Actual command to refine:

$ isoseq refine movieX.NEB_5p--NEB_Clontech_3p.fl.bam primers.fasta movieX.fltnc.bam

If your sample has poly(A) tails, use --require-polya. This filters for FL reads that have a poly(A) tail with at least 20 base pairs and removes identified tail:

$ isoseq refine movieX.NEB_5p--NEB_Clontech_3p.fl.bam movieX.fltnc.bam --require-polya

Optional read quality filtering, if your initial CCS input is <movie>.reads.bam

$ isoseq refine movieX.NEB_5p--NEB_Clontech_3p.fl.bam movieX.flnc.bam --min-rq 0.9

Step 4b - Merge SMRT Cells

If you used more than one SMRT cells, merge all of your <movie>.fltnc.bam files:

$ ls movie1.fltnc.bam movie2.fltnc.bam movieN.fltnc.bam > fltnc.fofn

Step 5 - Deduplication

This step performs PCR deduplicatation via clustering by UMI and cell barcodes (if available). After deduplication, dedup generates one consensus sequence per founder molecule, using a QV guided consensus approach.

Method

Perform all vs all comparison and cluster two reads if:

  • lengths are within +- 50 bp length
  • UMI (+cell barcode) match with at max 1 mismatch and may be shifted by at max 1 base
  • pairwise concordance is at least 97%
  • alignment starts/ends within 5 bp of the other read
  • no more than 5 bps are deleted or inserted in a window of 20 bp (like in isoseq cluster)

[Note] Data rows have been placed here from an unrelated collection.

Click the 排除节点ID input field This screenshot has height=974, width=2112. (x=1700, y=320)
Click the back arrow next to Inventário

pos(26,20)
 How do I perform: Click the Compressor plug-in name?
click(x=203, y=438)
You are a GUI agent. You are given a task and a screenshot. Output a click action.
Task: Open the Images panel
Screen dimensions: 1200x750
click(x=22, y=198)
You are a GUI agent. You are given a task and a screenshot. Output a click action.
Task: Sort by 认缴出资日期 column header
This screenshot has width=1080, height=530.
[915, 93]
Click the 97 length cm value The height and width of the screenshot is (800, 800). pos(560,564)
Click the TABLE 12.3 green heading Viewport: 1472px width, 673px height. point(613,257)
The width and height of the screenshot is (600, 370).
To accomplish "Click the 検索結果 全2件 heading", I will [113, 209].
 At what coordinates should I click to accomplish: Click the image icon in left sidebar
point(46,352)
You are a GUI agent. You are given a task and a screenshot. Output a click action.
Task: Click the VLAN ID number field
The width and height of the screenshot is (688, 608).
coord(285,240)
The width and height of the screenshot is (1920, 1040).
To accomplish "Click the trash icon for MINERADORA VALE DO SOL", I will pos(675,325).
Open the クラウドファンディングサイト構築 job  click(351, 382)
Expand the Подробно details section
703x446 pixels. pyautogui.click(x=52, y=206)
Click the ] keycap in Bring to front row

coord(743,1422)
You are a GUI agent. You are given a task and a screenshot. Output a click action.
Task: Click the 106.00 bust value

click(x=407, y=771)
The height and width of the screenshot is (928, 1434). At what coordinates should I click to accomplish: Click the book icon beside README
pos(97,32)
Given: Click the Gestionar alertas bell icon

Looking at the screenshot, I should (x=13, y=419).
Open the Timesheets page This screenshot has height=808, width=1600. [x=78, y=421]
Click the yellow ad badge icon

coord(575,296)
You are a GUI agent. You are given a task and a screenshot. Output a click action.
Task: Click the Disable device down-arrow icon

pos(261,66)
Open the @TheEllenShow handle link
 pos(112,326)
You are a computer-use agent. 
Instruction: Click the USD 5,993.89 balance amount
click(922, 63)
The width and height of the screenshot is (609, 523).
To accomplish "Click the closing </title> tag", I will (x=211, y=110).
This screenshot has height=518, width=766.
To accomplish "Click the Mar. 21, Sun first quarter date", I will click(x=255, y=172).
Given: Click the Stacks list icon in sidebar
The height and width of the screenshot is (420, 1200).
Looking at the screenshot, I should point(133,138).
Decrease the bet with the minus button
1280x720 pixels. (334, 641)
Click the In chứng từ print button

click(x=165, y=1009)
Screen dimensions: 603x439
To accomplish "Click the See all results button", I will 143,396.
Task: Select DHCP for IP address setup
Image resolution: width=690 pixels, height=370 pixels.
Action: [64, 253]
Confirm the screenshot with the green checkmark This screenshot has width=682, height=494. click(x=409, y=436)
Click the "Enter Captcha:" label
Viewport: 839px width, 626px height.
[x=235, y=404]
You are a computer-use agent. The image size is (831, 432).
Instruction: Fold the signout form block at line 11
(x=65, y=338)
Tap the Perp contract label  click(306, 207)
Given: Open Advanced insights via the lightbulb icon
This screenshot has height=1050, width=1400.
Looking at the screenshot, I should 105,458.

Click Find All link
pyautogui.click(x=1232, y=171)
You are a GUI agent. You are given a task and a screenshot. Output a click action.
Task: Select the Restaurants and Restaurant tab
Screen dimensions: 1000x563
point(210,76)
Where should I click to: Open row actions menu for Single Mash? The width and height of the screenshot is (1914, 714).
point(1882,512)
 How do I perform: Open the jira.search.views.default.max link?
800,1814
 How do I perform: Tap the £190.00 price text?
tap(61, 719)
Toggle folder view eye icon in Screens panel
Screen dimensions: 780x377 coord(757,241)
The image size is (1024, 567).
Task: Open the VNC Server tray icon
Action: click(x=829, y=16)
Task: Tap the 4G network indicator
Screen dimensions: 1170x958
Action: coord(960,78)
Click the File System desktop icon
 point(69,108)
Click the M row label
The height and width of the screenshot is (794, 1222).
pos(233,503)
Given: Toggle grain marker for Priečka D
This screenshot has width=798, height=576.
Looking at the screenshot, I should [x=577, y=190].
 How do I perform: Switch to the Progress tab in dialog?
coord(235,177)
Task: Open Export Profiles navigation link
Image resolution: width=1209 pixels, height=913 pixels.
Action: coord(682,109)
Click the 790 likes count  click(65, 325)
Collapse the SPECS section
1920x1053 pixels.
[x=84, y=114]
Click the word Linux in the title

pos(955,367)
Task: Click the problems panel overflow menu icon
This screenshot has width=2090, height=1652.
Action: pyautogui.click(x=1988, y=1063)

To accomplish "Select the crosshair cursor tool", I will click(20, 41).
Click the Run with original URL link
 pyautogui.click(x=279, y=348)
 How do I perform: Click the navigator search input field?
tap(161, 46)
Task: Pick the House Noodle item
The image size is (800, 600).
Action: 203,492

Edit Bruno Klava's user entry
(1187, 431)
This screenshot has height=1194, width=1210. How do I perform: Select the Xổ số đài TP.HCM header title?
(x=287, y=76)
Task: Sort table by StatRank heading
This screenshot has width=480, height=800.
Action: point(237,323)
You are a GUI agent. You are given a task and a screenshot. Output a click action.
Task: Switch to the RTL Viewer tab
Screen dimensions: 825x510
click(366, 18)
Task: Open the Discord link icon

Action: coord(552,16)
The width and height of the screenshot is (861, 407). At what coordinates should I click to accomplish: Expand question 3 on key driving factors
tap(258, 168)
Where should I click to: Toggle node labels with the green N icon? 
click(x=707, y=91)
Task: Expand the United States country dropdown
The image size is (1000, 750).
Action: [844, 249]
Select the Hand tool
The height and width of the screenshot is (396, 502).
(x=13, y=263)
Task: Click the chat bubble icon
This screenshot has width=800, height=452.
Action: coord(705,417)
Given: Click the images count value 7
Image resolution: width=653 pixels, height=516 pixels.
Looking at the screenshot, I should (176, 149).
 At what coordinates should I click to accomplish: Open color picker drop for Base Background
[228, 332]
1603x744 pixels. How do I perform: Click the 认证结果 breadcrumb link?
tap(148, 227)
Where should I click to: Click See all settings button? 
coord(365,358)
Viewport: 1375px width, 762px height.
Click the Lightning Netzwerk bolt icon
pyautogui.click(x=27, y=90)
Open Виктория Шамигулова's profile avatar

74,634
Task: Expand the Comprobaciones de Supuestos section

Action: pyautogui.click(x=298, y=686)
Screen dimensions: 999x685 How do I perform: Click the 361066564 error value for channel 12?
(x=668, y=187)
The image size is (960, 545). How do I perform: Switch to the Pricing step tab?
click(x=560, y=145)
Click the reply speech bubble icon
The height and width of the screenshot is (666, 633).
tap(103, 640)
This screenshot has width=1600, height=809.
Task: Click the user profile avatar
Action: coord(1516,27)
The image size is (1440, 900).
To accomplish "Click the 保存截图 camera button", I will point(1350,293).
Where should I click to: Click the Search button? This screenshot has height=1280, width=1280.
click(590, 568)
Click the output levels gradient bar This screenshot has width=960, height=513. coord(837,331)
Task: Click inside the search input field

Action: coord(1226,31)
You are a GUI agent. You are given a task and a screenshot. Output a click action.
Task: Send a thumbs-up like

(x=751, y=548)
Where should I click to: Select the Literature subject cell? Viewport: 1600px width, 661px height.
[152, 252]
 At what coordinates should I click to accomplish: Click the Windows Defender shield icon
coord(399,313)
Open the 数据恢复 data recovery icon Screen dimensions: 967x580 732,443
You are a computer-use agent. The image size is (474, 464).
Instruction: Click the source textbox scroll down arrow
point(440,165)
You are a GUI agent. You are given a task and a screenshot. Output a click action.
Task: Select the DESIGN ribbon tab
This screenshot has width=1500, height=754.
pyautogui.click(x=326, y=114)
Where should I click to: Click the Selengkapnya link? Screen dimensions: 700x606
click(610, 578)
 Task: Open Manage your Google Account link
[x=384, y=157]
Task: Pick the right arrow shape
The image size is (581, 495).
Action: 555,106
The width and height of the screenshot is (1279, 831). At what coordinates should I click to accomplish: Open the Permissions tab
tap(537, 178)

Input The input file for dedup is one FLTNC file:

  • <movie>.fltnc.bam or fltnc.fofn

Output The following output files of dedup contain polished isoforms:

  • <prefix>.bam
  • <prefix>.hq.fasta.gz with predicted accuracy ≥ 0.99
  • <prefix>.lq.fasta.gz with predicted accuracy < 0.99
  • <prefix>.bam.pbi
  • <prefix>.transcriptset.xml

Example invocation:

$ isoseq dedup fltnc.fofn dedup.bam --verbose

Real-world example

This is an example of an end-to-end cmd-line-only workflow:

# Download HiFi reads
$ wget https://downloads.pacbcloud.com/public/dataset/ISMB_workshop/singlecell/ccs.bam

# Download primers
$ wget https://downloads.pacbcloud.com/public/dataset/ISMB_workshop/singlecell/primers.fasta

# Check lima version to be >= 2.0.0
$ lima --version
lima 2.0.0 (commit v2.0.0)

# Check isoseq version to be >= 3.4.0
$ isoseq --version
isoseq 3.4.0 (commit v3.4.0)

# Primer removal
$ lima --isoseq ccs.bam primers.fasta output.bam

# Clip UMI and cell barcode
$ isoseq tag output.5p--3p.bam flt.bam --design T-8U-12B

# Remove poly(A) tails and concatemer
$ isoseq refine flt.bam primers.fasta fltnc.bam --require-polya

# Deduplicate transcripts from the identical molecule
$ isoseq dedup fltnc.bam dedup.bam --log-level INFO

DISCLAIMER

THIS WEBSITE AND CONTENT AND ALL SITE-RELATED SERVICES, INCLUDING ANY DATA, ARE PROVIDED "AS IS," WITH ALL FAULTS, WITH NO REPRESENTATIONS OR WARRANTIES OF ANY KIND, EITHER EXPRESS OR IMPLIED, INCLUDING, BUT NOT LIMITED TO, ANY WARRANTIES OF MERCHANTABILITY, SATISFACTORY QUALITY, NON-INFRINGEMENT OR FITNESS FOR A PARTICULAR PURPOSE. YOU ASSUME TOTAL RESPONSIBILITY AND RISK FOR YOUR USE OF THIS SITE, ALL SITE-RELATED SERVICES, AND ANY THIRD PARTY WEBSITES OR APPLICATIONS. NO ORAL OR WRITTEN INFORMATION OR ADVICE SHALL CREATE A WARRANTY OF ANY KIND. ANY REFERENCES TO SPECIFIC PRODUCTS OR SERVICES ON THE WEBSITES DO NOT CONSTITUTE OR IMPLY A RECOMMENDATION OR ENDORSEMENT BY PACIFIC BIOSCIENCES.